After a visit to one of my favorite places, the www.RingwoodFarmersMarket.org, I prepared an easy, tasty, locally sourced lunch for my hubby and me served on our deck.
All I did was steam some fresh spinach, sauté some colorful oyster mushrooms, fry up a few eggs and Voila! Lunch is served!
Lunch for two:
A small bunch of fresh spinach leaves washed
a handful of oyster mushrooms roughly chopped
3 or 4 farm fresh eggs
2 tablespoons canola oil
1 tablespoon chopped fresh mint
In a medium saucepan heat about 2 inches of water, drop in your spinach leaves, cover and let steam for 3-5 minutes. drain and set aside.

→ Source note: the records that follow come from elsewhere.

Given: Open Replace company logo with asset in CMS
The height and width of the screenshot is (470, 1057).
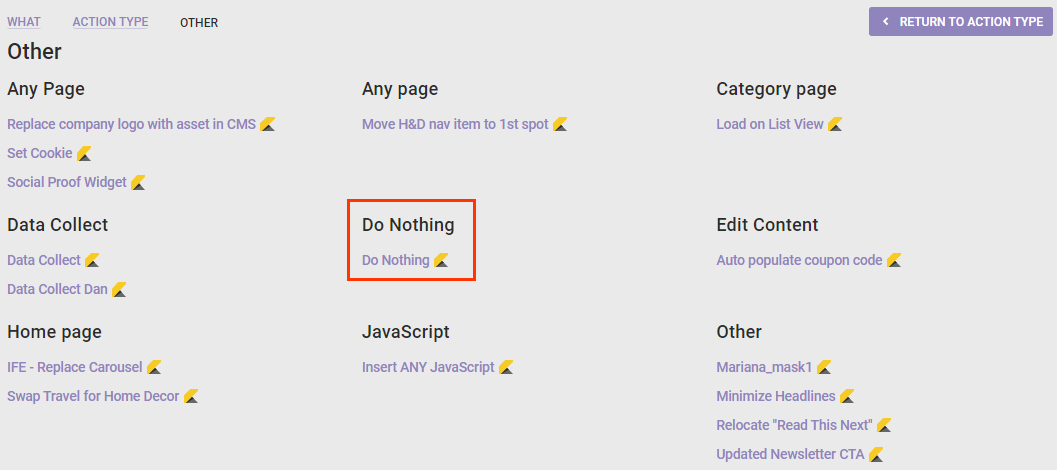Looking at the screenshot, I should pyautogui.click(x=131, y=125).
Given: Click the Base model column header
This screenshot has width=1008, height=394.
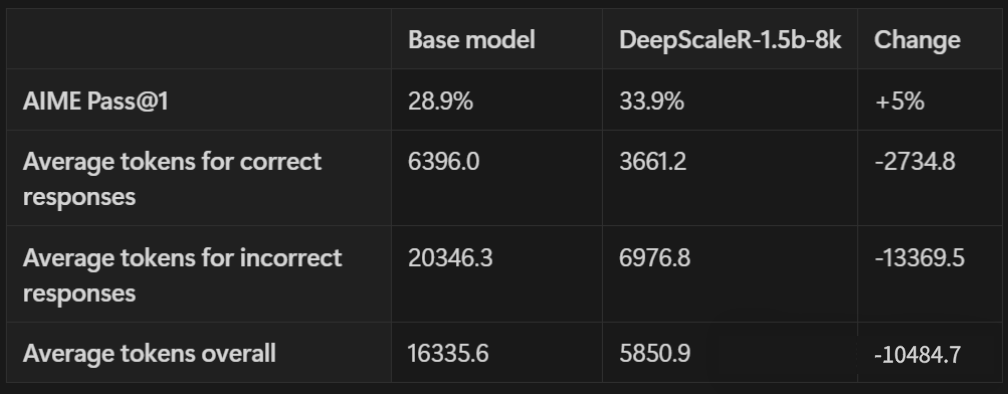Looking at the screenshot, I should (x=471, y=40).
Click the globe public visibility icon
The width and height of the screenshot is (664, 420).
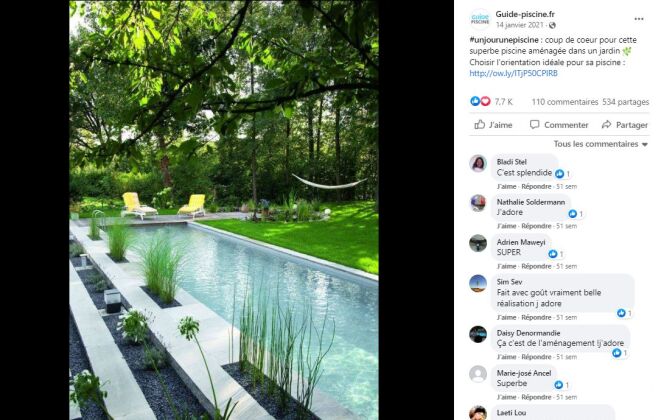pyautogui.click(x=552, y=25)
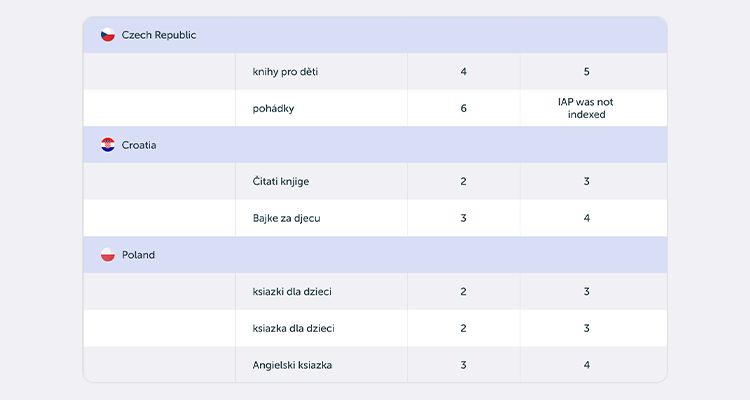
Task: Select the Poland section header label
Action: tap(138, 255)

In a medium sauté pan heat a tablespoon of canola oil(I use rice bran oil but canola will do). Drop in the chopped mushrooms and let cook for about a minute. Stir once or twice, empty onto a plate and set aside.

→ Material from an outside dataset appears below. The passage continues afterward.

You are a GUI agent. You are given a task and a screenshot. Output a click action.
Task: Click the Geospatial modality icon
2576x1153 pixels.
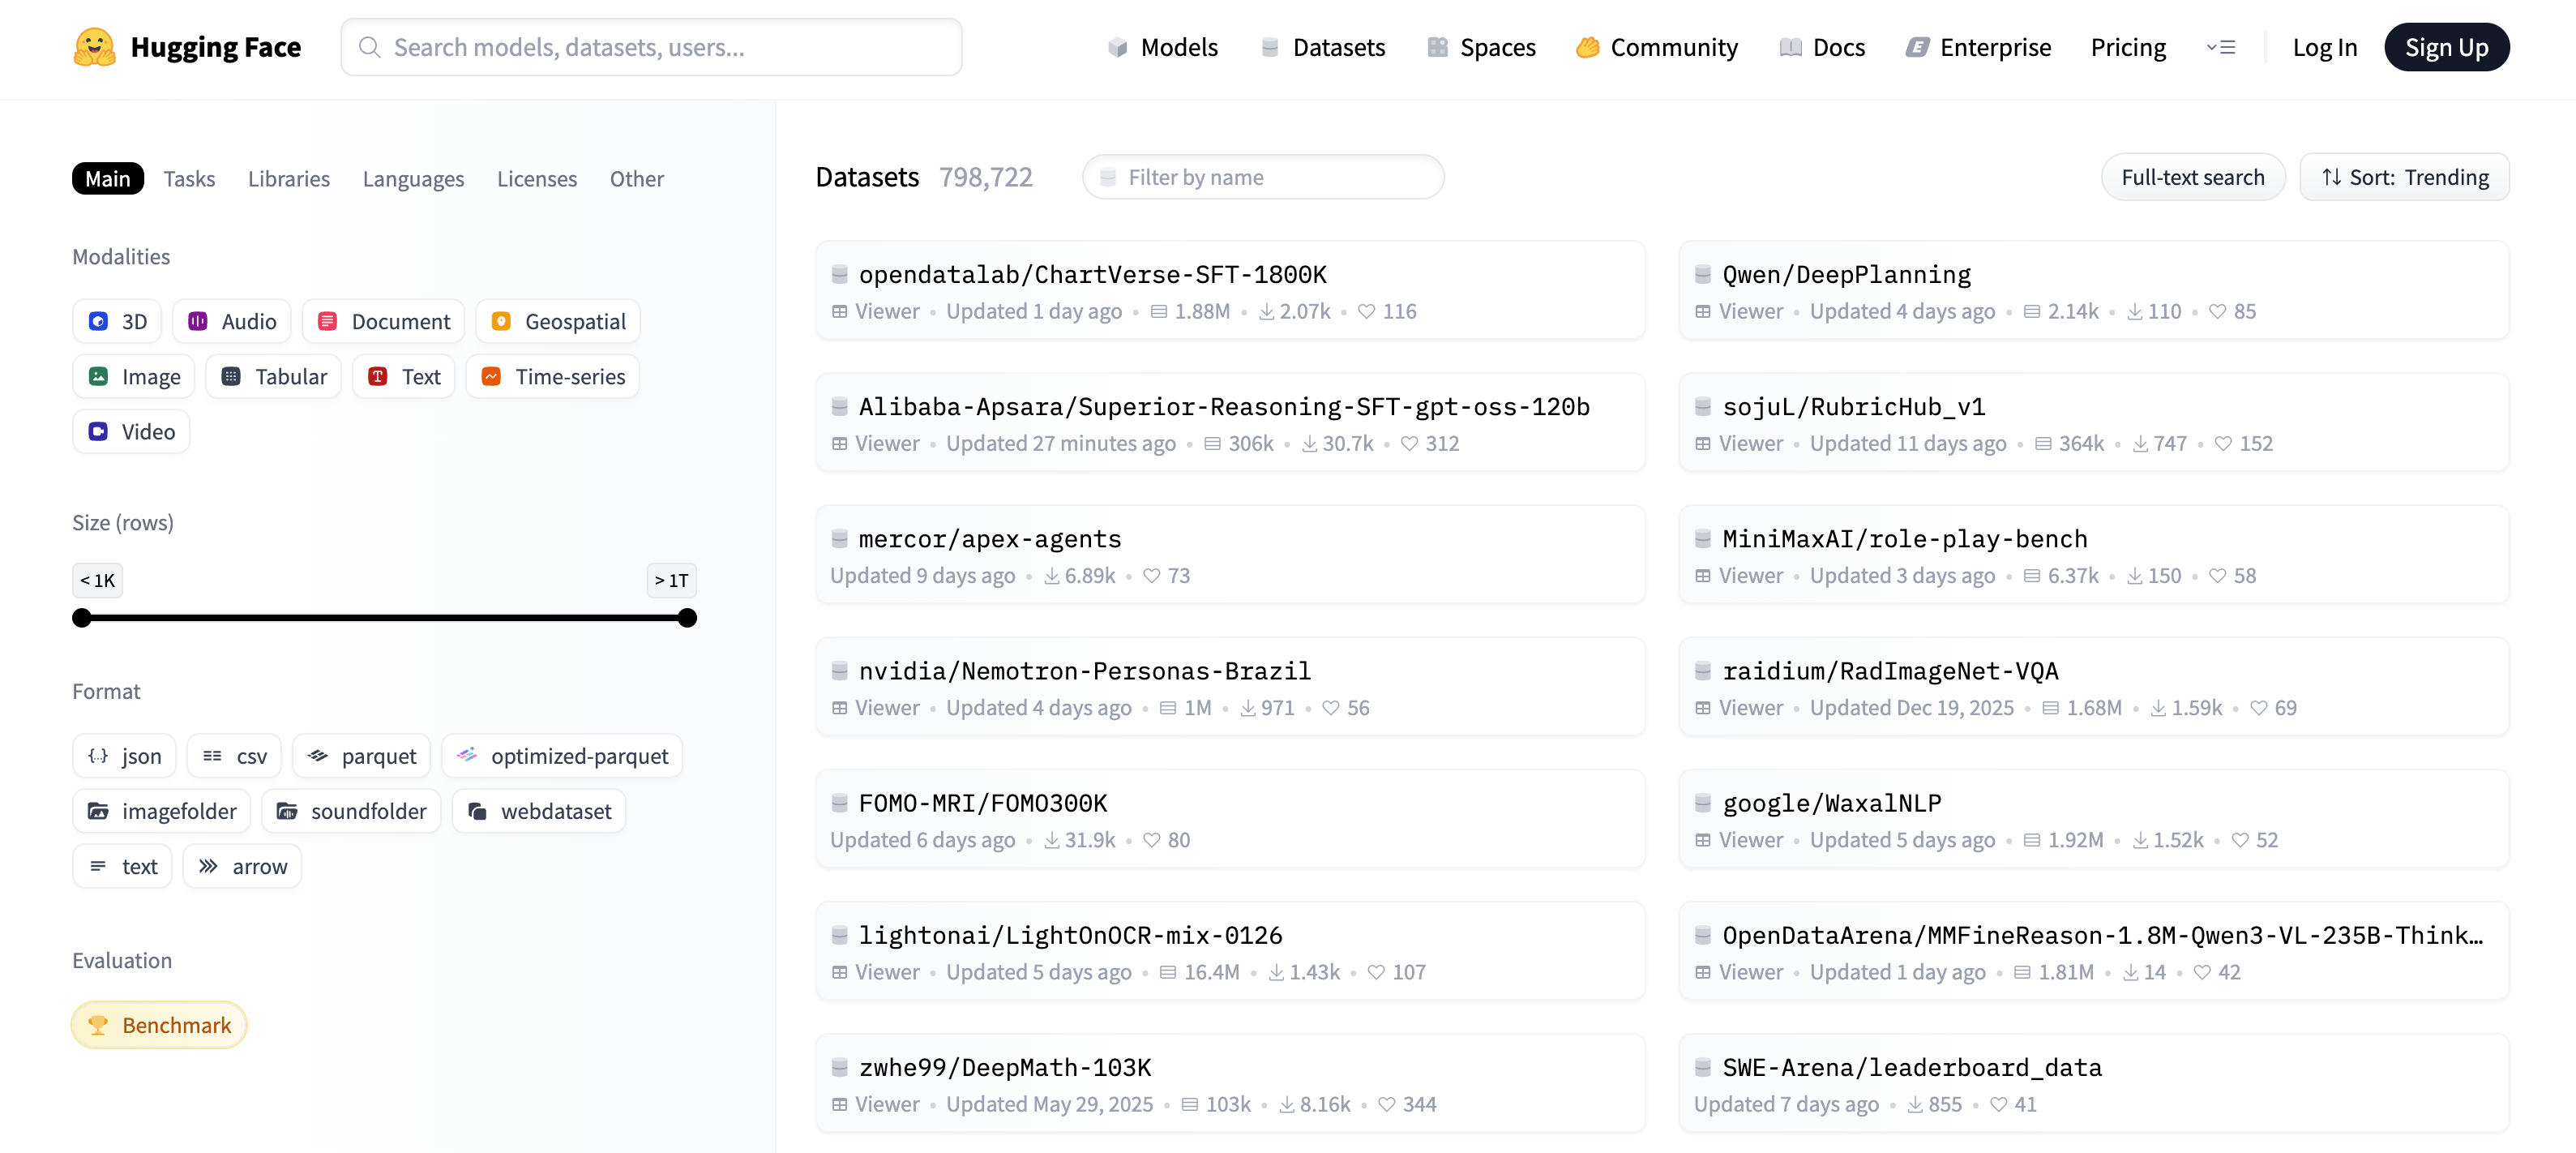tap(501, 321)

In the same sauté pan, add a teaspoon of oil and heat. Crack two of your eggs and let them cook to desired doneness. Stelios likes his a bit runny so that's how I make them for him. I like my egg over easy, so when it's done on the underside, I flip it over, press gently on the yolk to cook it a little more, and it's done.
Wash the spinach well
Sauté the mushrooms
Steam the spinach
Fry up the eggs!
Serve husband!
Enjoy!
Maria
looks so healthy!!! Enjoy your weekend Maria mou!